Solved – Time series with autoregressive distributed lags: Forecasting for future

ardlarimaforecastingrtime series

I have daily data from last 2 years.

I want to do ARIMAX and the regressor component being autoregressive distributed lag of the same variable. Since it has impact, along with dummy variables to account for seasonality in the xreg paratemer in auto.arima function.

The challenge i am facing is predicting my predictor for future. For example, i used daily data for 2 year for model building. For forecasting into future, i also need values of lag variable, which i do not know. If i use 2 lags of daily data in the model, then in order to predict for future i will also need value of those lag variables as well. So to predict $Value$ at time $t$ i will need $Value$ at $t-1$ and $t-2$ which i have from past records. However, if i want to find value at $t+5$ then i will need to find $t+3$ and $t+4$. Not sure how to proceed in this direction. As stated earlier, i am using auto.arima function from forecast package in R .

My ultimate goal is to predict for next 365 days. What i assume to be a solution is that i predict for $t+1$ as it will require $t$ and $t-1$ as lag component which i already have. once done i can use this predicted $t+1$ component to predict for $t+2$ as i will know value of $t+1$ from previous iteration and $t$ from original values. Is it the right approach?

Best Answer

Do you intend to model $x_t$ as an ARIMAX process where the exogenous regressors are distributed lags of $x_t$? That sounds peculiar. Why not stick to either a pure ARIMA model or a pure distributed lag model for $x_t$?

Yes, iterative prediction which you suggest in the last paragraph seems a reasonable solution given your setting. It is quite commonly used in ARIMA and VAR type of models, for example.

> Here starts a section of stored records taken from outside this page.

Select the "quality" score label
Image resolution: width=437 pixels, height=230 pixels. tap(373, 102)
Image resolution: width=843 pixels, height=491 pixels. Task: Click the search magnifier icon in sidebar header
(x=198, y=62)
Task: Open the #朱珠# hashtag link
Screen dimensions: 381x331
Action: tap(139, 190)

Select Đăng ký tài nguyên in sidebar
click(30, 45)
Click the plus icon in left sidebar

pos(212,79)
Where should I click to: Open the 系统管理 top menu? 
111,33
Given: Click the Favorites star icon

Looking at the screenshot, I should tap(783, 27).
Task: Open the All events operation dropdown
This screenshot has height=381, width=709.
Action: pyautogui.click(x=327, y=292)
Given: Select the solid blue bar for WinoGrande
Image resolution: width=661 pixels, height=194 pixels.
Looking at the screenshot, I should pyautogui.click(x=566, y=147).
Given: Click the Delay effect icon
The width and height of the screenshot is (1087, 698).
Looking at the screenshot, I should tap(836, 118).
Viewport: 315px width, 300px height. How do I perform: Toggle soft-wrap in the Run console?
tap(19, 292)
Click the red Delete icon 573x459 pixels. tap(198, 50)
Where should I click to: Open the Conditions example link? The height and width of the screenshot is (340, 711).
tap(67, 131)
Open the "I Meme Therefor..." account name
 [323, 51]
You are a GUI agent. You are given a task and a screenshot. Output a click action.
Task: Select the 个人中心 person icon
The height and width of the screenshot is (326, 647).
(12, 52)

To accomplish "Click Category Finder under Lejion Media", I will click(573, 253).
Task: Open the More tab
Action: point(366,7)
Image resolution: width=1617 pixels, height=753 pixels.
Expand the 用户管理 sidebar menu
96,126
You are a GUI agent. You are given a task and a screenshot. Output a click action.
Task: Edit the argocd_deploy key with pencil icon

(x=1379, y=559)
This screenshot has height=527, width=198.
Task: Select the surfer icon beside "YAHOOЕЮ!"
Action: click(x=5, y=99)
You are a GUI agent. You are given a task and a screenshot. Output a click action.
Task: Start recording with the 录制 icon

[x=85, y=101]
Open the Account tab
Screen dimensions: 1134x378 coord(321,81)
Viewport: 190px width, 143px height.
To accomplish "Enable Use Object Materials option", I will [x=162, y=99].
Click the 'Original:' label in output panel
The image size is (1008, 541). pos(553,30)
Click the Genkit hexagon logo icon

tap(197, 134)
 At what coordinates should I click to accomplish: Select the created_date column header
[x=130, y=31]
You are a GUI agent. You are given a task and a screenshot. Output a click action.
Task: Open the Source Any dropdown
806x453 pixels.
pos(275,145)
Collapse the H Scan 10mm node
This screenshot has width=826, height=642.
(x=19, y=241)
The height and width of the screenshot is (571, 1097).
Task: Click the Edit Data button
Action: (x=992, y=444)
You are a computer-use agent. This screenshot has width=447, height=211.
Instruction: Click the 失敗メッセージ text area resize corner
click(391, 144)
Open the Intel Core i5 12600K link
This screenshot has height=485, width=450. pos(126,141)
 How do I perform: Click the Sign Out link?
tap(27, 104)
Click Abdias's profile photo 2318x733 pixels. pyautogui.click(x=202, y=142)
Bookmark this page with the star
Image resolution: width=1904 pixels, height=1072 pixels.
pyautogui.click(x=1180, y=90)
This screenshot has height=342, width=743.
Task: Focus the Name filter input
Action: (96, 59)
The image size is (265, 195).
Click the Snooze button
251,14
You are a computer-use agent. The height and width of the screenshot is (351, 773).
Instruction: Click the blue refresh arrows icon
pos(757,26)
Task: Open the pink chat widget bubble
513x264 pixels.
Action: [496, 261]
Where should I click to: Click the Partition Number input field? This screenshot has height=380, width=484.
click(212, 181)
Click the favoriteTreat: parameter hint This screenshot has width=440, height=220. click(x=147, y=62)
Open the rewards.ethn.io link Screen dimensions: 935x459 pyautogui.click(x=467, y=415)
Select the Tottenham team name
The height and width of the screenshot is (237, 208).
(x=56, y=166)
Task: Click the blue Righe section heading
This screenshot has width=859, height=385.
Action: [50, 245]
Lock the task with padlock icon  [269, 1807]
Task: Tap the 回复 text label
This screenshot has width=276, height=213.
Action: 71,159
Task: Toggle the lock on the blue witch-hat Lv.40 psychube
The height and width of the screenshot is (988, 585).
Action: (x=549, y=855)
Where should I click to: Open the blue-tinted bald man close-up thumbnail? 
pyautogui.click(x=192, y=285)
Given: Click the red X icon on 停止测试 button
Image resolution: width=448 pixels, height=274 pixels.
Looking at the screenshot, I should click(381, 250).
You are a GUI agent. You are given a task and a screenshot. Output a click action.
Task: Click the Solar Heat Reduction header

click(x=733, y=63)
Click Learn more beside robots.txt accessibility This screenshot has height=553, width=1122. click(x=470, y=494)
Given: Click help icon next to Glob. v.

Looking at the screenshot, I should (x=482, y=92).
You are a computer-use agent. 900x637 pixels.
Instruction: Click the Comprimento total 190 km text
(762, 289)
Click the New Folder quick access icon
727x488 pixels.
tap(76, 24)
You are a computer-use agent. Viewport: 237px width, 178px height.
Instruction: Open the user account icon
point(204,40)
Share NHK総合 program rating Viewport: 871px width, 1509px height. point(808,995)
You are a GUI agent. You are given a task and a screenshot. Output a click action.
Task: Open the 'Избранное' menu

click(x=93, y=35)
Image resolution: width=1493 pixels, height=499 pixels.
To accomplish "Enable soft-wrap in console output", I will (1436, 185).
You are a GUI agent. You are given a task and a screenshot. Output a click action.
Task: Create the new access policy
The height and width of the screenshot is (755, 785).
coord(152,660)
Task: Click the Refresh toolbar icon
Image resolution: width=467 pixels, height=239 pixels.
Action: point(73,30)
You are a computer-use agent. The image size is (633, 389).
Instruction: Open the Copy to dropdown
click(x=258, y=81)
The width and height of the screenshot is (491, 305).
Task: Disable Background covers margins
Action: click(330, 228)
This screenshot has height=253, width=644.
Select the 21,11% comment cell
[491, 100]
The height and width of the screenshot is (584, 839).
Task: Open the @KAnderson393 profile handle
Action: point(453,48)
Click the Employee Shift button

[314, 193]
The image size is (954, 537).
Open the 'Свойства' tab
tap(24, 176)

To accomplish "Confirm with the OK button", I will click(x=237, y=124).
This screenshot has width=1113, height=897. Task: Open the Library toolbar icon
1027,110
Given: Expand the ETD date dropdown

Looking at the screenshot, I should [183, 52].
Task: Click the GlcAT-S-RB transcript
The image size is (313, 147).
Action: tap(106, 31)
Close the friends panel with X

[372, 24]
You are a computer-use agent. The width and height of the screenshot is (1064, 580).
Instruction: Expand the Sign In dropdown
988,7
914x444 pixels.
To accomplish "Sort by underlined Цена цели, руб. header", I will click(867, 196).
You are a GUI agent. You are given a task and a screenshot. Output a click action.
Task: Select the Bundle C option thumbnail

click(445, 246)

Note that predicting 365 days ahead using iterative forecasting with ARIMA type of models may be quite disastrous; forecast errors will compound and get way out of hand. While the first few forecasts may be fine, do not expect high forecast accuracy beyond that; actually, some naive forecast (sample mean, last observed value or the like) will likely do better than iterated ARIMA for distant forecast horizons.

Note also that functions arima or auto.arima with exogenous regressors implement regression with ARMA errors rather than the ARIMAX model; see more here.

(I had some trouble reading your text, so let me know if I misunderstood something.)